» Goal of the exercise:
Leaving the pictures aside, repeat the entries exactly.

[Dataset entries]
Segment Open

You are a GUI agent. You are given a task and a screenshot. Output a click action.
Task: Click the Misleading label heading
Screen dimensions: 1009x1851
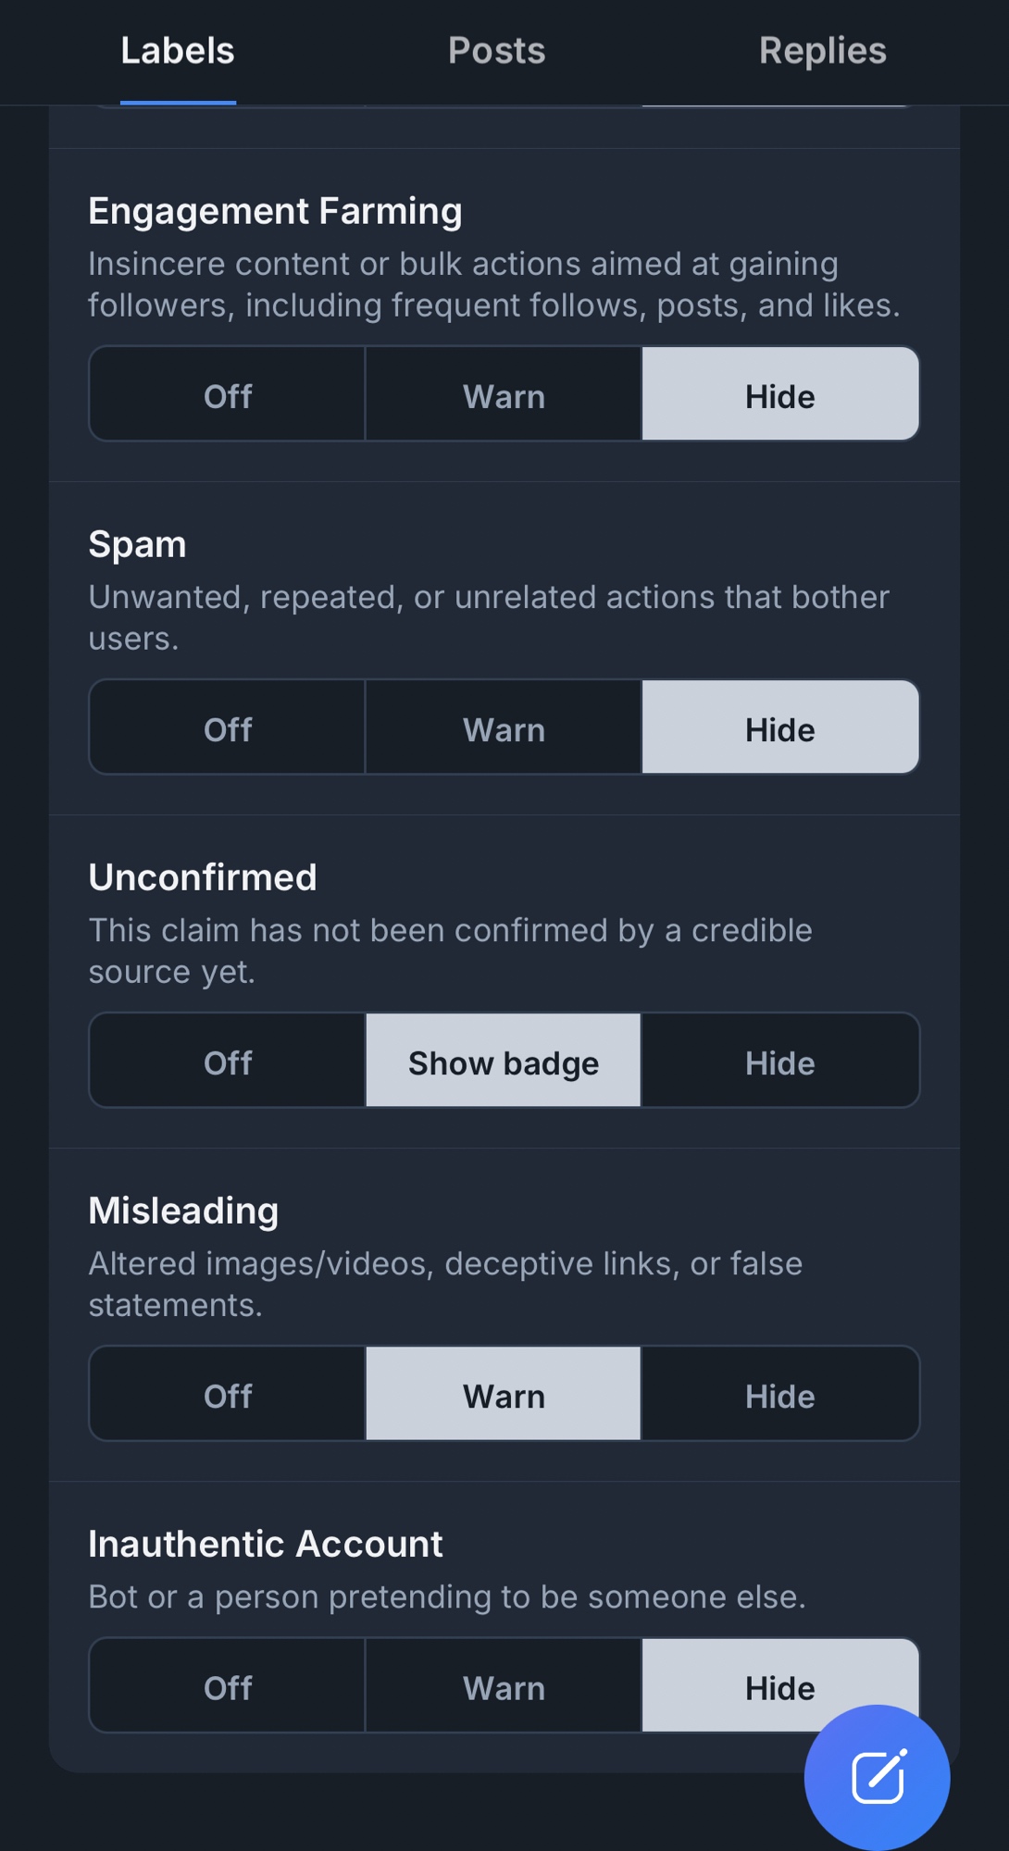click(183, 1211)
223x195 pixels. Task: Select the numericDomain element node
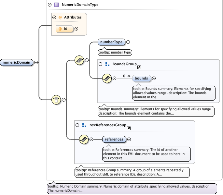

Segment Closed

» Answer to this problem:
You are a GUI agent. You are given a task and a screenshot. Output a click action.
Task: Click the Misleading label heading
Screen dimensions: 1009x1851
click(183, 1211)
223x195 pixels. Task: Select the numericDomain element node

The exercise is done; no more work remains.